Saved entries >>
⟨
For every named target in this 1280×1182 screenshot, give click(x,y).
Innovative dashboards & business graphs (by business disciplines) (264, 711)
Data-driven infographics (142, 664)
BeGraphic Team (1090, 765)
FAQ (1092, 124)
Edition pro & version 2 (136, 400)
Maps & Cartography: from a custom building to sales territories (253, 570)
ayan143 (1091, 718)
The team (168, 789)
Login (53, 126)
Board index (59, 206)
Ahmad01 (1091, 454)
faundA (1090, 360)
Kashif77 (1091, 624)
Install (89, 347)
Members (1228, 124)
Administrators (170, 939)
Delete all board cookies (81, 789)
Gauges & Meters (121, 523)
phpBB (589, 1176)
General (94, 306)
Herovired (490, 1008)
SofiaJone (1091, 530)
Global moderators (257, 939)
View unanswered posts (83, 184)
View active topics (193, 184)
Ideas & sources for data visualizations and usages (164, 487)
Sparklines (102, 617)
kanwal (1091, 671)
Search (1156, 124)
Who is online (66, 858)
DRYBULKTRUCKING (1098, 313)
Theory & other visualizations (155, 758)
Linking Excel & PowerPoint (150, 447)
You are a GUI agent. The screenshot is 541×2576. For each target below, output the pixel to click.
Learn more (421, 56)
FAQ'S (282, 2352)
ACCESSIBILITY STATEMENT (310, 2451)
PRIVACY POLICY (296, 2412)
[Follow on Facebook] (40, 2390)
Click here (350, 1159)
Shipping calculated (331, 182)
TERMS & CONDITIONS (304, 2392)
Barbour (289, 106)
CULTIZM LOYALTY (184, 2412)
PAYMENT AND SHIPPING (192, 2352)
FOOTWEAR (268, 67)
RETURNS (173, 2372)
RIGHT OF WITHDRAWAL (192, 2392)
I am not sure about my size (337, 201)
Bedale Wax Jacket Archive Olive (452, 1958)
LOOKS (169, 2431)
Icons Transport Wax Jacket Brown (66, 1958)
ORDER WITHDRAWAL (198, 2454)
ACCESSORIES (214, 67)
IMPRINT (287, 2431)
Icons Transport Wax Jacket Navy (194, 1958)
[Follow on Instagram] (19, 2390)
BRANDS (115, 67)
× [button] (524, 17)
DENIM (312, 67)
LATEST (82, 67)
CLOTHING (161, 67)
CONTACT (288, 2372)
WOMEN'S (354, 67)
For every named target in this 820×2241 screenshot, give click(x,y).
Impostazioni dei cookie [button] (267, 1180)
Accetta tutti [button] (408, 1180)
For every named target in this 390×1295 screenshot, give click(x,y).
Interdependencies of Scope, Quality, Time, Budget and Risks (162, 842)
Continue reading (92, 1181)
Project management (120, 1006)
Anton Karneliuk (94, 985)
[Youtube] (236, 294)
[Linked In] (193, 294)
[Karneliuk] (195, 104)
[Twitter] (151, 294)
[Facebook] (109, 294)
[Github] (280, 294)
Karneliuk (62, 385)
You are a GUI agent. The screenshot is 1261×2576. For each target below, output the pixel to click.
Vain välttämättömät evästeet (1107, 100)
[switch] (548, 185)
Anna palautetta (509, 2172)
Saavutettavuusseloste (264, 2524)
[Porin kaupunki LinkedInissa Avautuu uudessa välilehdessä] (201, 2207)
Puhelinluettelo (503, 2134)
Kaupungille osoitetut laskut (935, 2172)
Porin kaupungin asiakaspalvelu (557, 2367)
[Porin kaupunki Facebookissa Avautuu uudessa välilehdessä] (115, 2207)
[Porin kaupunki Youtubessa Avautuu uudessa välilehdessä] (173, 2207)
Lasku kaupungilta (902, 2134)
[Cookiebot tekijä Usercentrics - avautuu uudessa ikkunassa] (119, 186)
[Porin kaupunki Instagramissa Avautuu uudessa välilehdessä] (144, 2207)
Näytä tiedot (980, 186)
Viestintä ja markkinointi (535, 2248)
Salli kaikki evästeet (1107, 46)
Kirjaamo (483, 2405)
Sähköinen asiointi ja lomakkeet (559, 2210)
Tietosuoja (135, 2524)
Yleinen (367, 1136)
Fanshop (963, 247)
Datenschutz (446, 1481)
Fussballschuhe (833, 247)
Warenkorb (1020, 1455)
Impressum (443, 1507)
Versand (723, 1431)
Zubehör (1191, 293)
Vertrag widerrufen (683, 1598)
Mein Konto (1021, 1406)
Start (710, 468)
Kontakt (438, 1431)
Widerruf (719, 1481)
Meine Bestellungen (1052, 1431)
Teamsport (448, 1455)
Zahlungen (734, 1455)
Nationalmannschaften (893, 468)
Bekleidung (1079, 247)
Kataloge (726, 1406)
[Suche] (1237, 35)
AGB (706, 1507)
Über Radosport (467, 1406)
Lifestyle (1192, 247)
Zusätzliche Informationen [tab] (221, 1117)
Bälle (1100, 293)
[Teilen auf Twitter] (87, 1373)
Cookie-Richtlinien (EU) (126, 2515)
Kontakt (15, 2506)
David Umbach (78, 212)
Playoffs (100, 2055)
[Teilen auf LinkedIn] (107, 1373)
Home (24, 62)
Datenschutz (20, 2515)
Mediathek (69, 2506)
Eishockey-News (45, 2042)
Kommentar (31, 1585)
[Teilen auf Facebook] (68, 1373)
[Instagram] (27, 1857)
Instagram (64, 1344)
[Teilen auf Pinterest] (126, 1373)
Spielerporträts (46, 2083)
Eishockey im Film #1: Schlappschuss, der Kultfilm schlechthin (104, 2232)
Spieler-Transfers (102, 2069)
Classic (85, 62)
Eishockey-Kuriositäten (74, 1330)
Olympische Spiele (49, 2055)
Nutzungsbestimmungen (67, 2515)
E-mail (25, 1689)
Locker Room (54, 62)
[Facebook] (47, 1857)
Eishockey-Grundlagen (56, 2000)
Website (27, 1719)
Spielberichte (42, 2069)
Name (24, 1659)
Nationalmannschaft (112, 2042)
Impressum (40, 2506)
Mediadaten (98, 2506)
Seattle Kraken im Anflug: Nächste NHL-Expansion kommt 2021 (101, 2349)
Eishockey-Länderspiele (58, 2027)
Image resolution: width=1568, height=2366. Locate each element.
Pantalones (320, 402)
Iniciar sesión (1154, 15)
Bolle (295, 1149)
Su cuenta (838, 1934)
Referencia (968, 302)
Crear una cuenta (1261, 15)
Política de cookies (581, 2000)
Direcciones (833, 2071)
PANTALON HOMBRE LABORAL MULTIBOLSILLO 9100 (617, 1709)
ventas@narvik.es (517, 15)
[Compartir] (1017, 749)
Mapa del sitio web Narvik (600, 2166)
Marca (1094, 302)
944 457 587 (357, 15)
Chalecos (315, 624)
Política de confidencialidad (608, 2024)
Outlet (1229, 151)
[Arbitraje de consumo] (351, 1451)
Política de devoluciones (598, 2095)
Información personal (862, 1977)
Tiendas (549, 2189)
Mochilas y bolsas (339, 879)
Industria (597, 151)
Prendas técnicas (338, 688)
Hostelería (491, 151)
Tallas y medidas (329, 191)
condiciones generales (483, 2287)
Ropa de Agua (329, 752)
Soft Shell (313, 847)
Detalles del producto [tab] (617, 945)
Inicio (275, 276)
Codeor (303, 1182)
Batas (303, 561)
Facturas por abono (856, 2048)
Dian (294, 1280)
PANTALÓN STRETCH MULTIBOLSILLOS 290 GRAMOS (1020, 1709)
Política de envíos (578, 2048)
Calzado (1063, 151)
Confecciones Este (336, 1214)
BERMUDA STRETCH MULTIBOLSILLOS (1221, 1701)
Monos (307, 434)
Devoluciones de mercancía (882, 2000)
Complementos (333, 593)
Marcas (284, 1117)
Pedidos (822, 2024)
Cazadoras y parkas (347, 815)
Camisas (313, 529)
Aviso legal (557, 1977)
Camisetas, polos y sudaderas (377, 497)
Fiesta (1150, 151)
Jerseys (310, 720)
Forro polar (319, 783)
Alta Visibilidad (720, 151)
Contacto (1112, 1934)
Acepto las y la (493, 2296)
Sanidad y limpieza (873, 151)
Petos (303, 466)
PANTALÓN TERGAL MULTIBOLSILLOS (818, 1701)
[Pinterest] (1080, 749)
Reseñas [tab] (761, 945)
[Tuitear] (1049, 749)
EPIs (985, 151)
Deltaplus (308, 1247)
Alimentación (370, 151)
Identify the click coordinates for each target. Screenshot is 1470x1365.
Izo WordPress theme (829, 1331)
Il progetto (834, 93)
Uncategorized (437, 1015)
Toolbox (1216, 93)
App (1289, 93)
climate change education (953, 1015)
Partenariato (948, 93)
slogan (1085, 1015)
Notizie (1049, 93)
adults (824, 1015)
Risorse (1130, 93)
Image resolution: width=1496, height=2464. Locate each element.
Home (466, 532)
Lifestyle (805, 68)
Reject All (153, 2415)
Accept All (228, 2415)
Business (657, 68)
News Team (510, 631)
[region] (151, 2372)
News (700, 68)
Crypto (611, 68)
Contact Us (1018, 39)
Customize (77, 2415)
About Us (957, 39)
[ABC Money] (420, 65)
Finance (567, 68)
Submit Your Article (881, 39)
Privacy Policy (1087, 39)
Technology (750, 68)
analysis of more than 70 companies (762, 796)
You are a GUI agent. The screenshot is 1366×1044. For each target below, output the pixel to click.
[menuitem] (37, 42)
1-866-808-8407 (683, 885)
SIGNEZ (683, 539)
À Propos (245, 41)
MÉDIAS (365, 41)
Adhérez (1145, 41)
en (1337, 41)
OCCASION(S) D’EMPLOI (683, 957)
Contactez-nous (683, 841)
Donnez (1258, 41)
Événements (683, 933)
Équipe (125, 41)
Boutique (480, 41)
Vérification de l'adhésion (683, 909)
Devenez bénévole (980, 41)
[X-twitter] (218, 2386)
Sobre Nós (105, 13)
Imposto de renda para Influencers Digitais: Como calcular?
⟩
Exercise details >>
Would you state how many lines of the data above hold the string "more"? Reply with the number alone.

Task response >>
2